Innenstadt attraktiver machen

Telgte

Kreative Ansätze und Ideen zur weiteren Aufwertung der Innenstadt und ein Sofortprogramm entwickeln, das ist das Ziel einer Zukunftswerkstatt, deren Mitglieder während eines Stadtspaziergangs entsprechende Ideen suchten.

Von Bernd Pohlkamp

Stadtrundgang: In zwei Gruppen ging es durch Telgte zur Sammlung von Ideen zur Aufwertung der Altstadt. Foto: Bernd Pohlkamp

Wie kann die Altstadt noch attraktiver, wie können Straßen und Plätze noch besser nutzbar gemacht werden? Braucht die Altstadt mehr Grün, und welche Qualitäten und Potenziale hat die Innenstadt? Mit diesen und ähnlichen Fragen beschäftigt sich derzeit eine „Zukunftswerkstatt“, deren Mitglieder sich jetzt wieder im Rathaus trafen.

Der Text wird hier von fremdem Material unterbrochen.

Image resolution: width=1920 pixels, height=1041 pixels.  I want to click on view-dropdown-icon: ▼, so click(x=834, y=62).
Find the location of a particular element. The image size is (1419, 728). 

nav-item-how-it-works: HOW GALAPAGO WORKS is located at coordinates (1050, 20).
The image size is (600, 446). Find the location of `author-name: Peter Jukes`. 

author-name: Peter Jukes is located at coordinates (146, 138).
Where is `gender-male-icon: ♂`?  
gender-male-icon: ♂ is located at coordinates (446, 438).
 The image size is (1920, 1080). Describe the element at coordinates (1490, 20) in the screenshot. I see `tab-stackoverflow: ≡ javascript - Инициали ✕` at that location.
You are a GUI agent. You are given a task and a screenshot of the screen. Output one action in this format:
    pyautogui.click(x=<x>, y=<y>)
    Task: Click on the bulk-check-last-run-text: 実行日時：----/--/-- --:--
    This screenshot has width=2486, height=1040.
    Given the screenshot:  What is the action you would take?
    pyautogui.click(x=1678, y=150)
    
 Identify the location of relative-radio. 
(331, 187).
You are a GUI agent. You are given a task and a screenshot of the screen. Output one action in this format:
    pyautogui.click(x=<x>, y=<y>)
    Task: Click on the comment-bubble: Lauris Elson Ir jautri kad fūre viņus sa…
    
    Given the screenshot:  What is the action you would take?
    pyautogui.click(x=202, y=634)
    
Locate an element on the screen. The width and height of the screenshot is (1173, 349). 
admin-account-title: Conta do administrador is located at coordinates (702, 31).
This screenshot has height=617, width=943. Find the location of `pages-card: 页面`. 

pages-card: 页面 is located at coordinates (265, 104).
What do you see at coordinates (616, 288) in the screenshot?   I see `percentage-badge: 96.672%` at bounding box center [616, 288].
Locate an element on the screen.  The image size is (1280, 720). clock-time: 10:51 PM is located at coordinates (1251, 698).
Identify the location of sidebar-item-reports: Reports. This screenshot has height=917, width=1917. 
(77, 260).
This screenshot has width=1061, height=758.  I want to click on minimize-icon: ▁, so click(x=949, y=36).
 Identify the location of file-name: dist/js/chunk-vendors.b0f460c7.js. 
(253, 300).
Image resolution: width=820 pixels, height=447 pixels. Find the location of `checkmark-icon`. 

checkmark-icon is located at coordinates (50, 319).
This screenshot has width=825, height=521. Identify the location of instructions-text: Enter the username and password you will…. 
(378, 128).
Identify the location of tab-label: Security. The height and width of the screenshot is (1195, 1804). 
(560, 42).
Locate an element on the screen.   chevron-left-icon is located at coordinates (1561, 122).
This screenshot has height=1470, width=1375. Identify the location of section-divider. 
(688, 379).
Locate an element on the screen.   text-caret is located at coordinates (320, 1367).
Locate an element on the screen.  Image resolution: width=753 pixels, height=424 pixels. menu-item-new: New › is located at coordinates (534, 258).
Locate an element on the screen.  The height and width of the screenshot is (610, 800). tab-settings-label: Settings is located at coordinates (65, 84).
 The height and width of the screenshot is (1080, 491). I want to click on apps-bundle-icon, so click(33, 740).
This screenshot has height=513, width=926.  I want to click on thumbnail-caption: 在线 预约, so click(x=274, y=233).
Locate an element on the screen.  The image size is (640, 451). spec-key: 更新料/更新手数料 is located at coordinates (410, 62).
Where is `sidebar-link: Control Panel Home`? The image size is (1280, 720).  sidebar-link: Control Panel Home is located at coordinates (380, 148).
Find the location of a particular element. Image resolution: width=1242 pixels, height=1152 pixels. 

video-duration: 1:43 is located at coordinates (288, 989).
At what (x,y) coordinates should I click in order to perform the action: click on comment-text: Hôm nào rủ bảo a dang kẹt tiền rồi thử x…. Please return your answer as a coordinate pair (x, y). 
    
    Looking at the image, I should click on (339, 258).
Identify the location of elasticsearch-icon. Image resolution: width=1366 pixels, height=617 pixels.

Sie begaben sich bei einem Stadtspaziergang auf Spurensuche, um diese Fragen zu beantworten. Ihr Ziel: kreative Ansätze und Ideen zur weiteren Aufwertung der Innenstadt und für ein Sofortprogramm zu entwickeln. Der Stadt Telgte stehen hierfür Fördermittel aus dem „Sofortprogramm zur Stärkung der Innenstädte und Zentren in NRW“ in Höhe von 100 000 Euro zur Verfügung, die im kommenden Jahr ausgegeben werden müssen. Das Planungsbüro „scape Landschaftsarchitekten“ aus Düsseldorf berät und begleitet die Stadt Telgte bei diesem Projekt.

Sieben innerstädtische Orte besucht

Gemeinsam wurden Ideen gesucht und weiterentwickelt. Sieben innerstädtische Orte nahmen sich die Teilnehmenden, unter ihnen Verwaltung, Lokalpolitiker, die Telgter Hanse sowie Bürgerinnen und Bürger, vor: den Lappenbrink, den Bahnhofsplatz, die Bahnhofstraße, den Marktplatz, den Kardinal-von-Galen-Platz, den Platz am Religio und den Platz Am Schilde.

Ziel der Neugestaltung ist neben einer allgemeinen Attraktivitätssteigerung der Stadtmitte auch die Stärkung des Einzelhandels-Standortes. Beim abschließenden Treffen im Rathaus wurden die unterschiedlichen Ideen zusammengeführt. Diese Sammlung mit Ideen, Anregungen und Vorschlägen wird das Planungsbüro jetzt strukturieren, das Ganze auswerten und daraus ein Konzept erstellen, das später der Verwaltung vorgelegt wird.

Die Innenstadt mit kleinteiliger Bebauung und unterschiedlichen Freiräumen bietet bereits jetzt eine hohe Aufenthaltsqualität. Diese gelte es zu optimieren und Freiräume so zu gestalten, dass eine generationsübergreifende Nutzung möglich ist, so Bürgermeister Wolfgang Pieper. Der öffentliche Raum sei immer auch ein Ort der Erholung und des gesellschaftlichen Austausches. Die Bürgerinnen und Bürger sowie auch die vielen Gäste, die im öffentlichen Freiraum aufeinander treffen, haben unterschiedliche Erwartungen an die Nutzung und somit an das Inventar, die Möblierung und die Gestaltung des Freiraumes.